The hearing judge found respondent culpable of violating rule 3-300 by reason of acquiring a pecuniary interest in the Palm Springs condo that was adverse to Mrs. Stewart without fully disclosing to her the terms of that transaction in writing and without obtaining her written consent. The hearing judge concluded that the following facts established that respondent acquired a pecuniary interest in Mrs. Stewart’s condo: 1) he agreed to manage the condo for Ajax; 2) his minor son received a 50% interest in the property from Ajax without the son’s knowledge; and 3) respondent was Ajax’s attorney and agent for service of process at the time of the transaction. The hearing judge explained: “Respondent’s personal and professional life were so entangled with Lyons and Ajax that it was incumbent on respondent to follow his ethical obligations under rule 3-300 and make the requisite disclosures and obtain Mrs. Stewart’s written consent.” Although we agree with the ethical concerns articulated by the hearing judge, we do not agree that the record establishes that respondent either entered into a business transaction with Mrs. Stewart or acquired a pecuniary interest -- or any other ownership, possessory, or security interest -- within the meaning of rule 3-300.

We look to In the Matter of Fandey (Review Dept. 1994) 2 Cal. State Bar Ct. Rptr. 767 as precedent. Fandey introduced his father to a client who was interested in selling his home. Fandey attended the negotiations between his father and the client, and helped prepare the documents for the sale of the client’s home to his father. The client originally listed the home at $180,000, but Fandey convinced the client to offer the property at $30,000 less under the pretext that the client would receive a tax savings. Fandey’s father bought the home at the reduced price. The hearing judge in the Fandey case reasoned that “‘the closeness of the relationship between respondent and his parents is tantamount to respondent himself entering into a business transaction with [the client].’” (Id. at p. 774.) The hearing judge found that Fandey was accordingly culpable, inter alia, of improperly obtaining an interest in a client’s property and/or entering into a business transaction with a client in violation of former rule 5-101 (the predecessor to rule 3-300).

We reversed, and instead found that Fandey’s close relationship with his father and his involvement in the negotiation of the sale of his client’s property to his father was not evidence “that respondent was a party to or benefitted financially from either property transaction.” (In the Matter of Fandey, supra, 2 Cal. State Bar Ct. Rptr. at p. 777.) We nevertheless found Fandey’s conduct in negotiating the property transactions between his father and his client constituted overreaching and a conflict of interest and therefore was a significant aggravating factor under standard 1.2(b)(iii).[8] (Id. at pp. 777-778.)

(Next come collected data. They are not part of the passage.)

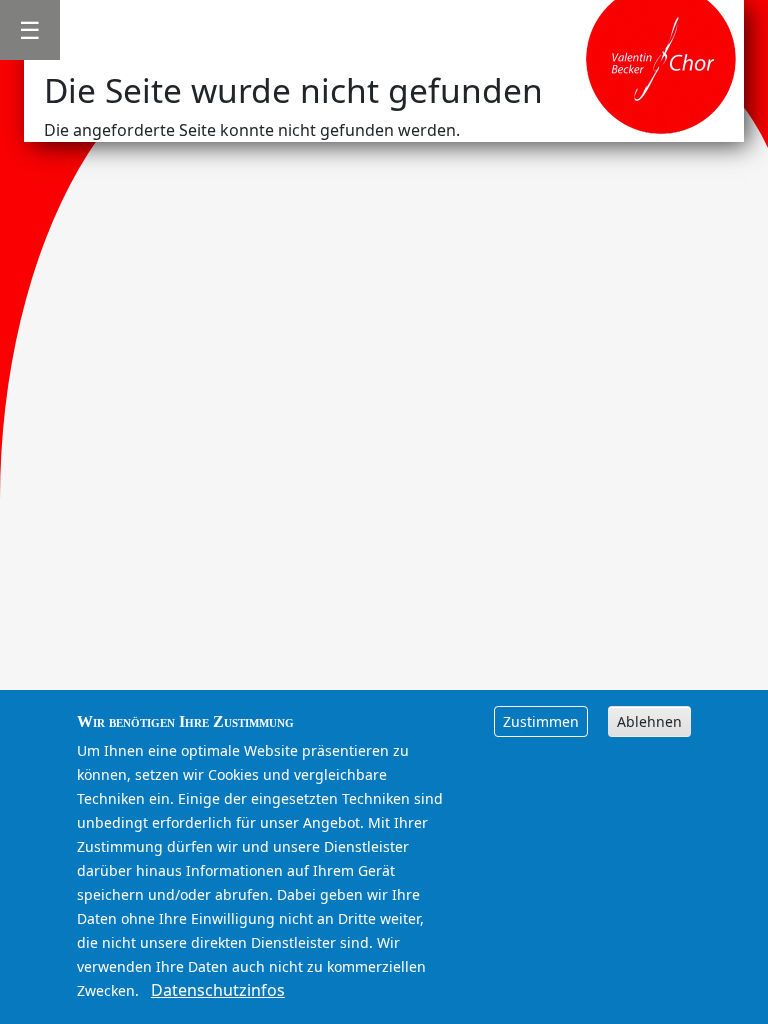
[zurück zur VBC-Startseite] (661, 57)
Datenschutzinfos (218, 990)
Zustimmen (541, 721)
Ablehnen (649, 721)
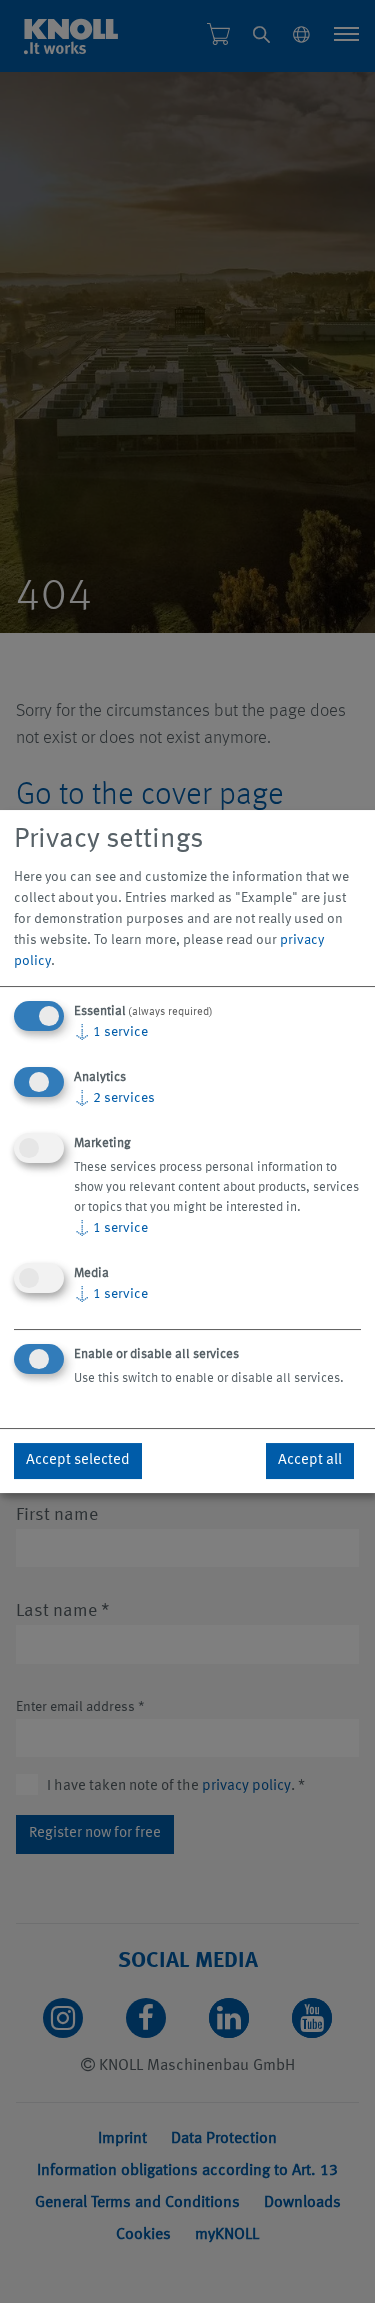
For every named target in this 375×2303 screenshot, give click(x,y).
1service (111, 1032)
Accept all (310, 1460)
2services (114, 1098)
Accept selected (78, 1460)
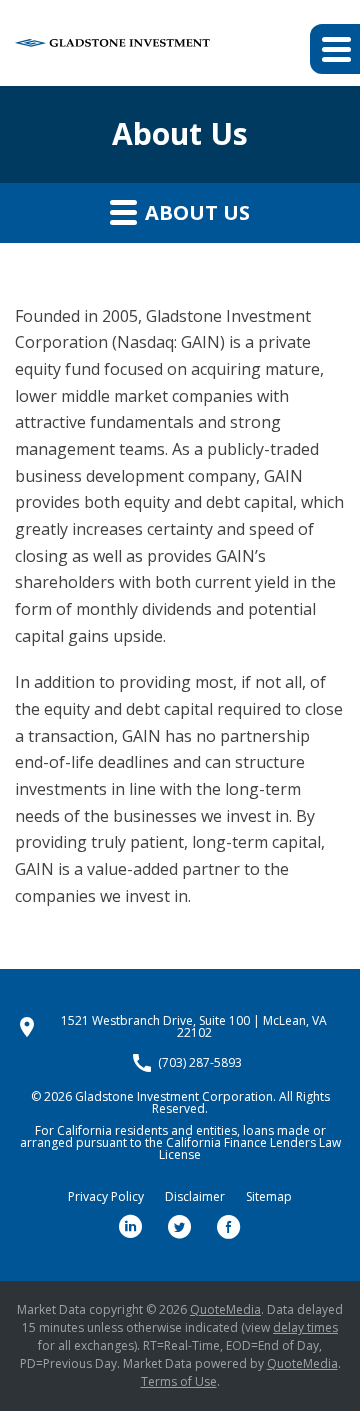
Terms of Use (179, 1381)
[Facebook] (229, 1227)
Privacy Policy (106, 1197)
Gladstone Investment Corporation (174, 1096)
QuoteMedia (225, 1309)
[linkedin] (131, 1227)
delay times (305, 1327)
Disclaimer (195, 1197)
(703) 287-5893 (200, 1063)
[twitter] (180, 1227)
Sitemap (269, 1197)
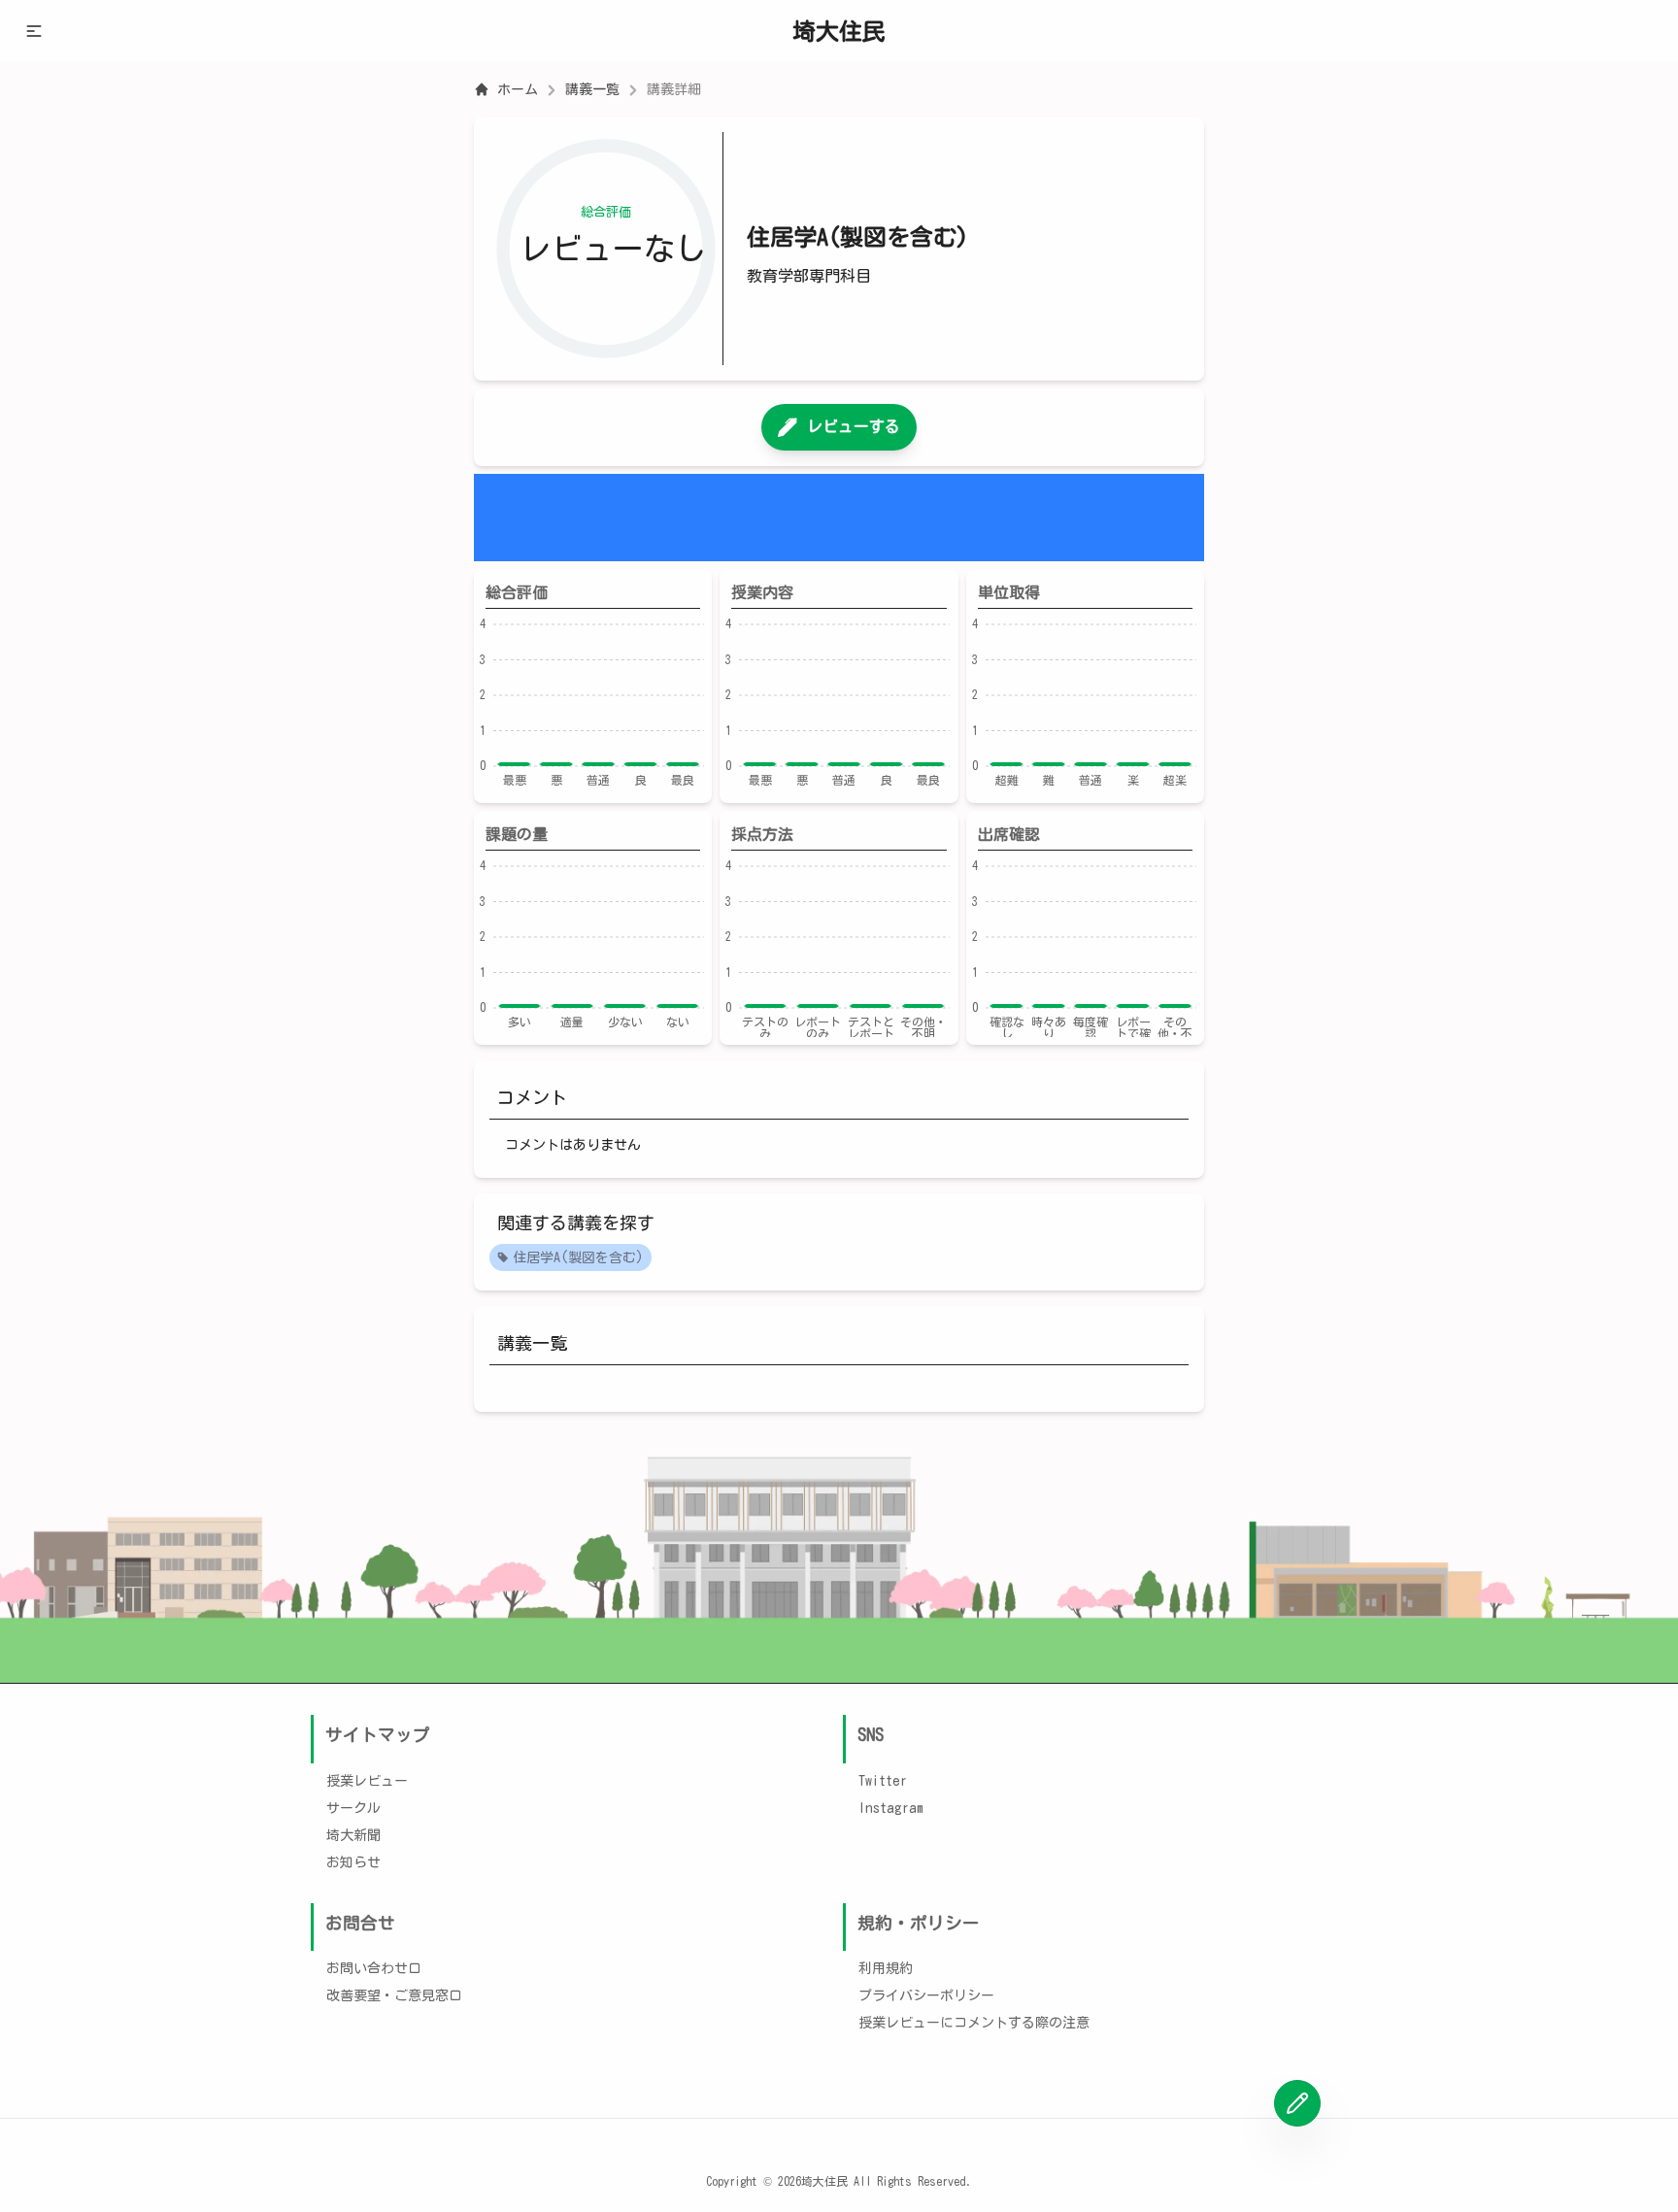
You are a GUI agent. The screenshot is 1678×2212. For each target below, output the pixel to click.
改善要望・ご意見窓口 (394, 1995)
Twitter (882, 1781)
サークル (353, 1808)
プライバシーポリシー (926, 1995)
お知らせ (353, 1862)
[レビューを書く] (1297, 2103)
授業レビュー (367, 1781)
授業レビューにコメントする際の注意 (974, 2022)
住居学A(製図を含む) (578, 1257)
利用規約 (885, 1968)
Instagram (890, 1808)
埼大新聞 (353, 1835)
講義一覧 (592, 89)
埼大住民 (839, 31)
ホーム (517, 89)
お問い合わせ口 (373, 1968)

As in Fandey, we do not find that respondent acquired a pecuniary or financial interest in Mrs. Stewart’s condo under rule 3-300. Ajax’s agreement to give Chance Casey a 50-percent ownership interest in order to induce respondent to manage the condo did not create on the part of respondent any “ownership, possessory, security or other interest” in the property. To the contrary, the grant deed, which is the only written evidence of the transaction, transferred the Stewarts’ ownership interest in the condo to Ajax and Chance, who became the two owners as tenants in common. (Emery v. Emery (1955) 45 Cal.2d 421, 432 [minor child’s property is his or her own, and not that of child’s parents]; see also Fam. Code, § 7502 [parent has “no control over the property of [a] child”]; In re Tetsubumi Yano’s Estate (1922) 188 Cal. 645, 649 [minority does not incapacitate a person from taking and holding real estate].)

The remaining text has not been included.